Can you rewrite the data from the line containing "Given: Click the Package name input field" through the line containing "Looking at the screenshot, I should click(x=1162, y=57).", both included, as a JSON list of strings with one string per line, leaving out blank lines?

— Start Dataset content —

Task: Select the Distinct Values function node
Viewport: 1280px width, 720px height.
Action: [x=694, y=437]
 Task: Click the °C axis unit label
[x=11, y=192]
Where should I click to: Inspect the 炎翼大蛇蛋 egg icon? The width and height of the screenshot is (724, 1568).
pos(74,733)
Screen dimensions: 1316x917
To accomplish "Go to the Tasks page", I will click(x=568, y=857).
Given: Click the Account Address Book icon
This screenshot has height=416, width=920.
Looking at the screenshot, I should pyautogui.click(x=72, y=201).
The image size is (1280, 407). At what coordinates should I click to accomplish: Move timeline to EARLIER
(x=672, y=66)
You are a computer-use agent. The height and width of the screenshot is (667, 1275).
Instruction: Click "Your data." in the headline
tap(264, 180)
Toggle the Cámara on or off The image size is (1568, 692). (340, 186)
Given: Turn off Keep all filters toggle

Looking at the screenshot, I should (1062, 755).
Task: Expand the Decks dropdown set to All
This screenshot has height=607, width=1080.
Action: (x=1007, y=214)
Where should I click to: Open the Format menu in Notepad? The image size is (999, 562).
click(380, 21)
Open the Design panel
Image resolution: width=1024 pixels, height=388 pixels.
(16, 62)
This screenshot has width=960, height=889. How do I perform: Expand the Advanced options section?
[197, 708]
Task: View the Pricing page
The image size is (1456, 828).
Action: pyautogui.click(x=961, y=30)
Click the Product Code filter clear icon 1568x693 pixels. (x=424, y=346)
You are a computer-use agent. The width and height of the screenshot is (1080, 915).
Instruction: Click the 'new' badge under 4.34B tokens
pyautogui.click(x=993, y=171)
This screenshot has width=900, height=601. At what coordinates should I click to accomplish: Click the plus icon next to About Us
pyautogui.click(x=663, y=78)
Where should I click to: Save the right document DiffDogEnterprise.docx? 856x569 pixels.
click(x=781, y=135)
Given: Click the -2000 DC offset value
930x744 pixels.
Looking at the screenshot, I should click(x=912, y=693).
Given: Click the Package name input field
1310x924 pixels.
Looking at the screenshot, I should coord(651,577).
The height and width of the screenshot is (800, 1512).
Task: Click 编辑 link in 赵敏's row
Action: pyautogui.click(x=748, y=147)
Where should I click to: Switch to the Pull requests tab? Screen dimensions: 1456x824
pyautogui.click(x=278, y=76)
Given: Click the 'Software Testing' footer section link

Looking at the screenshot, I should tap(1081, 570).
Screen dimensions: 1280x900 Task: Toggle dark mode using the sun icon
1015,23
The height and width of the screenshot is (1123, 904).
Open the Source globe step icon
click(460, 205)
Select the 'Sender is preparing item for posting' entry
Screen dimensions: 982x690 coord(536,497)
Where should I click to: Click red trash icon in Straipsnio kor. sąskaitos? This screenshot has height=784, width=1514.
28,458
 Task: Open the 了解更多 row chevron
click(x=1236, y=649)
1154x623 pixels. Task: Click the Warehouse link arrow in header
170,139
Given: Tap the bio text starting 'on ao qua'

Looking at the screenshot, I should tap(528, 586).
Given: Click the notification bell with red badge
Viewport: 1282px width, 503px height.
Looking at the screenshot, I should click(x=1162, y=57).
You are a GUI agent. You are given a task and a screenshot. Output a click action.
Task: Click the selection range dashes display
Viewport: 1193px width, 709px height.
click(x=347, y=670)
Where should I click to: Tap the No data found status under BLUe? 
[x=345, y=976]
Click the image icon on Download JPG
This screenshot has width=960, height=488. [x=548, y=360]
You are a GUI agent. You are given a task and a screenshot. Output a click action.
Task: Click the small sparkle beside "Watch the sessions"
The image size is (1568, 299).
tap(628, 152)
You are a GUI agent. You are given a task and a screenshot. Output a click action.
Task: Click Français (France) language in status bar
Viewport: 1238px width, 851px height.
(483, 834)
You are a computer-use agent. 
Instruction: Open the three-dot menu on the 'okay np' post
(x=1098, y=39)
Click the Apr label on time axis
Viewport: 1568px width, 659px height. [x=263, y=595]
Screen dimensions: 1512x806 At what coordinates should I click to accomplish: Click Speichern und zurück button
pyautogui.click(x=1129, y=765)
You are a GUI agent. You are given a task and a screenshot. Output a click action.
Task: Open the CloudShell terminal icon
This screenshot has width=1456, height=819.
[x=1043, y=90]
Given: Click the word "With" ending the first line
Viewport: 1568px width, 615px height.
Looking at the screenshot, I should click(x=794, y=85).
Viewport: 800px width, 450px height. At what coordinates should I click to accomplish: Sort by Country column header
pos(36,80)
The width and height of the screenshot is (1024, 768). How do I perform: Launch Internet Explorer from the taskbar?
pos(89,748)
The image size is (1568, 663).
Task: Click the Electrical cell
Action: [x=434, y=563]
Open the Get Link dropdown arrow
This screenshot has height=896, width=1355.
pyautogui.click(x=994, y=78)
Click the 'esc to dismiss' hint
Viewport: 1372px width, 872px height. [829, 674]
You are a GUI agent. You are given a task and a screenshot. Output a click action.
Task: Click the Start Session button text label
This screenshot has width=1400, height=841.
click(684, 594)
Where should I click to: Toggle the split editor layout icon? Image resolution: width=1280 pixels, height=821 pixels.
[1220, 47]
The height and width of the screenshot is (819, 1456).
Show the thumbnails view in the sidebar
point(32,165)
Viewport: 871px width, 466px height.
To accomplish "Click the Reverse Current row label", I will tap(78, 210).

— End Dataset content —

### Response
[
  "Given: Click the Package name input field",
  "1310x924 pixels.",
  "Looking at the screenshot, I should coord(651,577).",
  "The height and width of the screenshot is (800, 1512).",
  "Task: Click 编辑 link in 赵敏's row",
  "Action: pyautogui.click(x=748, y=147)",
  "Where should I click to: Switch to the Pull requests tab? Screen dimensions: 1456x824",
  "pyautogui.click(x=278, y=76)",
  "Given: Click the 'Software Testing' footer section link",
  "Looking at the screenshot, I should tap(1081, 570).",
  "Screen dimensions: 1280x900 Task: Toggle dark mode using the sun icon",
  "1015,23",
  "The height and width of the screenshot is (1123, 904).",
  "Open the Source globe step icon",
  "click(460, 205)",
  "Select the 'Sender is preparing item for posting' entry",
  "Screen dimensions: 982x690 coord(536,497)",
  "Where should I click to: Click red trash icon in Straipsnio kor. sąskaitos? This screenshot has height=784, width=1514.",
  "28,458",
  " Task: Open the 了解更多 row chevron",
  "click(x=1236, y=649)",
  "1154x623 pixels. Task: Click the Warehouse link arrow in header",
  "170,139",
  "Given: Tap the bio text starting 'on ao qua'",
  "Looking at the screenshot, I should tap(528, 586).",
  "Given: Click the notification bell with red badge",
  "Viewport: 1282px width, 503px height.",
  "Looking at the screenshot, I should click(x=1162, y=57)."
]